Buchcover von “Königsberg – 1945-1948”
© Privatarchiv Linck

Erstaunlich, dass er in einer solchen Situation, selbst geschwächt und dem Tode nahe, das lebensgefährliche Risiko einging, die wenigen Silberstücke in seinem Gepäck herauszuschmuggeln. Die Rettung glückte. Im Westen angekommen gab er kurz darauf den Schatz einem Kollegen vom ostpreußischen Bruderrat, womit sich die Spur dieser Kostbarkeiten zunächst verlor. Linck selbst hatte über diese tollkühne Tat erst 1970 berichtet.

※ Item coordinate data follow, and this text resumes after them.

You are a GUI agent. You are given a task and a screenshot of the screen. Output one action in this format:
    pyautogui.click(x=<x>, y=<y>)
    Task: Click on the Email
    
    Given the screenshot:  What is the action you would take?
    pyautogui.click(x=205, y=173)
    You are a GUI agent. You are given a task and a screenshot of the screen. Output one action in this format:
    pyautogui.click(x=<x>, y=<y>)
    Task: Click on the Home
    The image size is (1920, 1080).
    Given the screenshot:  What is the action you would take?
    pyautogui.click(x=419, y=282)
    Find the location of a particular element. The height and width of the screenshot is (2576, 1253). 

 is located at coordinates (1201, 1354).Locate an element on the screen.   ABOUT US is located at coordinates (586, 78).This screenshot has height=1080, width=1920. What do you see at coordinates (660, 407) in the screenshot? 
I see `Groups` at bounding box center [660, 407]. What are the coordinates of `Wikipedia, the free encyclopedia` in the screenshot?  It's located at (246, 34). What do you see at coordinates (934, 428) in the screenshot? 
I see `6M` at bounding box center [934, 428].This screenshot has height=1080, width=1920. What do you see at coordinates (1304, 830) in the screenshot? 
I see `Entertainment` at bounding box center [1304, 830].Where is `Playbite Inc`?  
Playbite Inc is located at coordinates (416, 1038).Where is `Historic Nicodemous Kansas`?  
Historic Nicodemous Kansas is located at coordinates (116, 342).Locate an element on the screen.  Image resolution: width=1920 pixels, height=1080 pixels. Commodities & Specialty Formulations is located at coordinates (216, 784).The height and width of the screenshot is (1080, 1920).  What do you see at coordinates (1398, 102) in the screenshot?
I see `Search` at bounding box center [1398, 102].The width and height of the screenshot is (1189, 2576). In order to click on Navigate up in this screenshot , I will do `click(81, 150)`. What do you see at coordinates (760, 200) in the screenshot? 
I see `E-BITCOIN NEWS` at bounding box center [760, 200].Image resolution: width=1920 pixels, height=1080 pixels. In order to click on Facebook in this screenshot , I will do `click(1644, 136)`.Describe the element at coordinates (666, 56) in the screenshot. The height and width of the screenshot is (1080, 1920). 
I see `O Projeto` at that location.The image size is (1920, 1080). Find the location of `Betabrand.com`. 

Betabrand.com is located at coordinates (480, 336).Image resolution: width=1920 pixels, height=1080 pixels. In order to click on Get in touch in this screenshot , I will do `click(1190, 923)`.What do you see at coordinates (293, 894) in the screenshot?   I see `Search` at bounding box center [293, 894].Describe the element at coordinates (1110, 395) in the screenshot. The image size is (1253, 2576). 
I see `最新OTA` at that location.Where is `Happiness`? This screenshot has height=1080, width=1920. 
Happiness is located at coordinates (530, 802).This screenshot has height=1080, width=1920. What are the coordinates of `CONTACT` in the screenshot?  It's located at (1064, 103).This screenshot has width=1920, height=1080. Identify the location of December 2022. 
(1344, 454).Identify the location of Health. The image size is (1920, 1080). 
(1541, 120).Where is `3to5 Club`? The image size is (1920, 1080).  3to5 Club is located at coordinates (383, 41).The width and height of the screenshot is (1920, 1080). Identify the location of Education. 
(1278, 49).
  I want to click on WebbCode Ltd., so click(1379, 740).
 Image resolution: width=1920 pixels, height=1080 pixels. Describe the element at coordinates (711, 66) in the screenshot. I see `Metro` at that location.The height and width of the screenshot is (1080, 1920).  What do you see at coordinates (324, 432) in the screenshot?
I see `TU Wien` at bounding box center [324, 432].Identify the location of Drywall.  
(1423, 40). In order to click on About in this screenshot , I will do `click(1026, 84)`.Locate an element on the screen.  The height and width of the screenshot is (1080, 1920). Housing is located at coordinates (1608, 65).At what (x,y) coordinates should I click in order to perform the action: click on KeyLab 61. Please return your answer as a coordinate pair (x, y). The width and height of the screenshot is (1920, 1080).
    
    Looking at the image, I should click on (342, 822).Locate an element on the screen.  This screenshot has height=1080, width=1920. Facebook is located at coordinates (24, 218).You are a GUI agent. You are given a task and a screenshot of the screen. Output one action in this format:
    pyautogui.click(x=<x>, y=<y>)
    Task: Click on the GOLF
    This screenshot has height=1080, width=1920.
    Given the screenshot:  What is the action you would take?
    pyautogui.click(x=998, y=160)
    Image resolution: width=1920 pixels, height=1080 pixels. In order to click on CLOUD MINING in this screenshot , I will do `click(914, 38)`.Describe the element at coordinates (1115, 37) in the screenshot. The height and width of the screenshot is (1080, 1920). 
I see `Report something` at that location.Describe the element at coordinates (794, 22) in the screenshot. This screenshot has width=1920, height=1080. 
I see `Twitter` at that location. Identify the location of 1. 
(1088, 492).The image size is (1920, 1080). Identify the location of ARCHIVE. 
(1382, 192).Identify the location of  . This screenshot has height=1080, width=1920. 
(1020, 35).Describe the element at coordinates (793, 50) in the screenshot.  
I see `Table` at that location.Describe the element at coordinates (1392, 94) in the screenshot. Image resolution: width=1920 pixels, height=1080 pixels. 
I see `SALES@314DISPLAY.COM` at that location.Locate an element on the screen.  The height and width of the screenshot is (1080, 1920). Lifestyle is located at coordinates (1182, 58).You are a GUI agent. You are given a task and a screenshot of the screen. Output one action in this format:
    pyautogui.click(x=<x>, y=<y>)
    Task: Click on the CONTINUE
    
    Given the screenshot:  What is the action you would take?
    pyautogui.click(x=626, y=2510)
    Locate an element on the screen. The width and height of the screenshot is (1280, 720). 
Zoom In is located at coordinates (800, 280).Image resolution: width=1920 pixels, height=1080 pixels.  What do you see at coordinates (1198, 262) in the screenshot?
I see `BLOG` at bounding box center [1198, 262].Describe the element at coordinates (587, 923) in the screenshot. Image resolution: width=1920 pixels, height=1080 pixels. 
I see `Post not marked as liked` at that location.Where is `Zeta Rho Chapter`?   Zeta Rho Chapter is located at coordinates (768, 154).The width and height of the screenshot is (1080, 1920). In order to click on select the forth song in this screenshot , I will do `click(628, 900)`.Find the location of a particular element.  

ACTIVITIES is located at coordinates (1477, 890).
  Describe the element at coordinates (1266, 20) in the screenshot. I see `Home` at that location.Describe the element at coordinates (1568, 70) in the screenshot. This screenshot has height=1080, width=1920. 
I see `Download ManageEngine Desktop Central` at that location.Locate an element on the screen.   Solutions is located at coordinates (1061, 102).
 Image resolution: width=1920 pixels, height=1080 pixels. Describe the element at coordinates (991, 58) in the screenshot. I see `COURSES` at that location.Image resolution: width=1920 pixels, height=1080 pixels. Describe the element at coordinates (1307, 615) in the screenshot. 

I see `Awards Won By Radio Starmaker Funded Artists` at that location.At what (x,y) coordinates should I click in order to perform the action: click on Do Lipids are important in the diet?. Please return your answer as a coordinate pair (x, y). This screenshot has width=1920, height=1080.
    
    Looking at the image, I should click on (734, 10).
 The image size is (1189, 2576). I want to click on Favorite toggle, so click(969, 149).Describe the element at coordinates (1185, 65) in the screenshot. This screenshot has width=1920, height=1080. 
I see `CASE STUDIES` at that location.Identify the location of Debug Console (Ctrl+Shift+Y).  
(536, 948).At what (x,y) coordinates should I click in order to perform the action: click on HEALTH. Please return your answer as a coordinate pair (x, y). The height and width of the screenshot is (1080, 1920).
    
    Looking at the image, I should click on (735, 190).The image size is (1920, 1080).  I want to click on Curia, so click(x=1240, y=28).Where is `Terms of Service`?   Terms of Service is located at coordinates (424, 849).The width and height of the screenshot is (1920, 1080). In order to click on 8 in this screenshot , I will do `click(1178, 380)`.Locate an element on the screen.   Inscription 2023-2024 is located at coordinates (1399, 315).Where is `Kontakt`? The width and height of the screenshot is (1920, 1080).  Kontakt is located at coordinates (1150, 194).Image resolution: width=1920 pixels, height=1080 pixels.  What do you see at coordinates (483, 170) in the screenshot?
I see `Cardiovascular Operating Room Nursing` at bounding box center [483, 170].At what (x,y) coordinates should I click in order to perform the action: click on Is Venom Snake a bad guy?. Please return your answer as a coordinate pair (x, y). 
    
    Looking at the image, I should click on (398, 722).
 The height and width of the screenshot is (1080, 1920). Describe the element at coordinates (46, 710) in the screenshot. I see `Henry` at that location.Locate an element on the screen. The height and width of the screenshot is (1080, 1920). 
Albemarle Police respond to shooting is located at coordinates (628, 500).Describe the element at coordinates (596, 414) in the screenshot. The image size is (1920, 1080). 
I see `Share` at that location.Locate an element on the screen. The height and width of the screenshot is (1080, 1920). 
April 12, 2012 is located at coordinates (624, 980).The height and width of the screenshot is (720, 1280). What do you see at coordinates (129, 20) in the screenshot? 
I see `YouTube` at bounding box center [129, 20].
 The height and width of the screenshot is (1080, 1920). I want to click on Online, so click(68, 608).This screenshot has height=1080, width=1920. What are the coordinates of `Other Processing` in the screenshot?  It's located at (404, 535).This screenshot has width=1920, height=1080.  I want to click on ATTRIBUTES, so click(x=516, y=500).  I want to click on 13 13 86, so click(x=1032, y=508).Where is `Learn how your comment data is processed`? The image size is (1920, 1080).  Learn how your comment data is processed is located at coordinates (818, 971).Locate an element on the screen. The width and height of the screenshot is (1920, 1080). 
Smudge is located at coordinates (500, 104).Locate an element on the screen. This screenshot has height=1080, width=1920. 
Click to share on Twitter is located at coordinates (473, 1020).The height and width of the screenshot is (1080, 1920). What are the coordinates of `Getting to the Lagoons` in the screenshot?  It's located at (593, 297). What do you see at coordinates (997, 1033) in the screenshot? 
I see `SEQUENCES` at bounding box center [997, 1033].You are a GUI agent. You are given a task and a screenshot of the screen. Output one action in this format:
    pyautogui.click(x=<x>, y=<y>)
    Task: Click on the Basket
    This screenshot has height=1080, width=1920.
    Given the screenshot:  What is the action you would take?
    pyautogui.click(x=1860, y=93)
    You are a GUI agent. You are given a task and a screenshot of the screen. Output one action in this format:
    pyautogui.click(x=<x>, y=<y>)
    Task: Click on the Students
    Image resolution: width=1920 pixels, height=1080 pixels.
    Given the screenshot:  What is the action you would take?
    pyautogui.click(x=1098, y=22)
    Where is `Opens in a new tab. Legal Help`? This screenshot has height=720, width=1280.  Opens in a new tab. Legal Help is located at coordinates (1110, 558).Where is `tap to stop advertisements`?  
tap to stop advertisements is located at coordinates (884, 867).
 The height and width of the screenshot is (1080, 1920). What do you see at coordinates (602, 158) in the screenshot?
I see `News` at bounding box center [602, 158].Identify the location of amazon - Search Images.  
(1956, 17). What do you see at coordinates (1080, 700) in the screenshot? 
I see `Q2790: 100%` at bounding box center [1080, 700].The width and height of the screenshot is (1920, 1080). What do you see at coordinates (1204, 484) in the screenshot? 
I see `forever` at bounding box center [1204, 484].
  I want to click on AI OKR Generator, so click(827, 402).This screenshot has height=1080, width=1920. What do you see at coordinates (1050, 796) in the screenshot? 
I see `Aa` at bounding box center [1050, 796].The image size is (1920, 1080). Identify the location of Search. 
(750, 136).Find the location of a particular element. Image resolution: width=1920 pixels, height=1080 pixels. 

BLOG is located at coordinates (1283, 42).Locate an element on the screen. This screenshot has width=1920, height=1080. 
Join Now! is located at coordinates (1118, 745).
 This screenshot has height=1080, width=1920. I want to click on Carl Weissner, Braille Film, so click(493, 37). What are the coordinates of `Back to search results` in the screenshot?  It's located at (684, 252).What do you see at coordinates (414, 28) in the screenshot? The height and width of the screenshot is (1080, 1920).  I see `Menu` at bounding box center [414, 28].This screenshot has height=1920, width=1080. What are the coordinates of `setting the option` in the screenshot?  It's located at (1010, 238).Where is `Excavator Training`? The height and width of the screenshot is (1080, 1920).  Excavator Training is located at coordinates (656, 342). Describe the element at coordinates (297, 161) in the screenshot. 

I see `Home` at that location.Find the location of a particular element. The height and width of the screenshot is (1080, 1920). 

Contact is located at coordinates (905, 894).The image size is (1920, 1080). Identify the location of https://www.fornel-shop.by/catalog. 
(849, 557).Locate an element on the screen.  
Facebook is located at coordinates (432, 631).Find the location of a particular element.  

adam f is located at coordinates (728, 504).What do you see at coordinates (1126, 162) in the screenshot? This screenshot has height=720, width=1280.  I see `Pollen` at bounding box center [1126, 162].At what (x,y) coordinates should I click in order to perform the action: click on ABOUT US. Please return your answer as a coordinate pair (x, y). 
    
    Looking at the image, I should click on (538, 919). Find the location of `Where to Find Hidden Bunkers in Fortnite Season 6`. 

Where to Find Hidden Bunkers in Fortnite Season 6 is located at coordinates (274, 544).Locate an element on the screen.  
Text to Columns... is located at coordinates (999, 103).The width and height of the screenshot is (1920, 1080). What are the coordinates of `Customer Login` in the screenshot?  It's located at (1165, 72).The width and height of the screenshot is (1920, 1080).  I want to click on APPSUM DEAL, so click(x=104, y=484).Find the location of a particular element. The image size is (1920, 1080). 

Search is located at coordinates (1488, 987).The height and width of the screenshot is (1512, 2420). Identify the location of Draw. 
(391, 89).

Aber neben Linck hatte ein weiterer der drei vom Gruft-Versteck Wissenden überlebt. Dessen Enkel, in Dresden mit den Erzählungen dieses Scahtzverstecks aufgewachsen, machte sich nach der Wende auf die Spurensuche. Zufällig geriet ihm der späte Bericht Lincks in die Hände – nun wusste er von der Übergabe an den Kollegen vom Bruderrat. Dieser war längst verstorben und lag in einem von ihm begründeten evangelischen Stift in Niedersachsen begraben, einst für Flüchtlinge aus dem Osten gedacht, aus dem sich eine Senioren- und Sozialeinrichtung entwickelt hatte. Und tatsächlich – dort hing an einer Wand im Treppenhaus ein aufwendig besticktes Altartuch von 1711 aus Löbenicht! Die Spur war wieder heiß. Weitere zeitintensive Nachforschungen förderten auch die übrigen Teile des Silberschatzes zutage. Diese frohe Botschaft wurde den Kuratoren in Lüneburg zugetragen, und das Verhandeln begann. Da die Provenienz sich eindeutig belegen ließ, war die Eigentumsfrage bald geklärt. Die Eigentümerin EKD, aber auch das evangelische Stift selbst, begrüßten eine Leihgabe an das Ostpreußische Landesmuseum, wo diese wertvollen Stücke mit ihrer spannenden Geschichte nun in der Dauerausstellung zu sehen sind.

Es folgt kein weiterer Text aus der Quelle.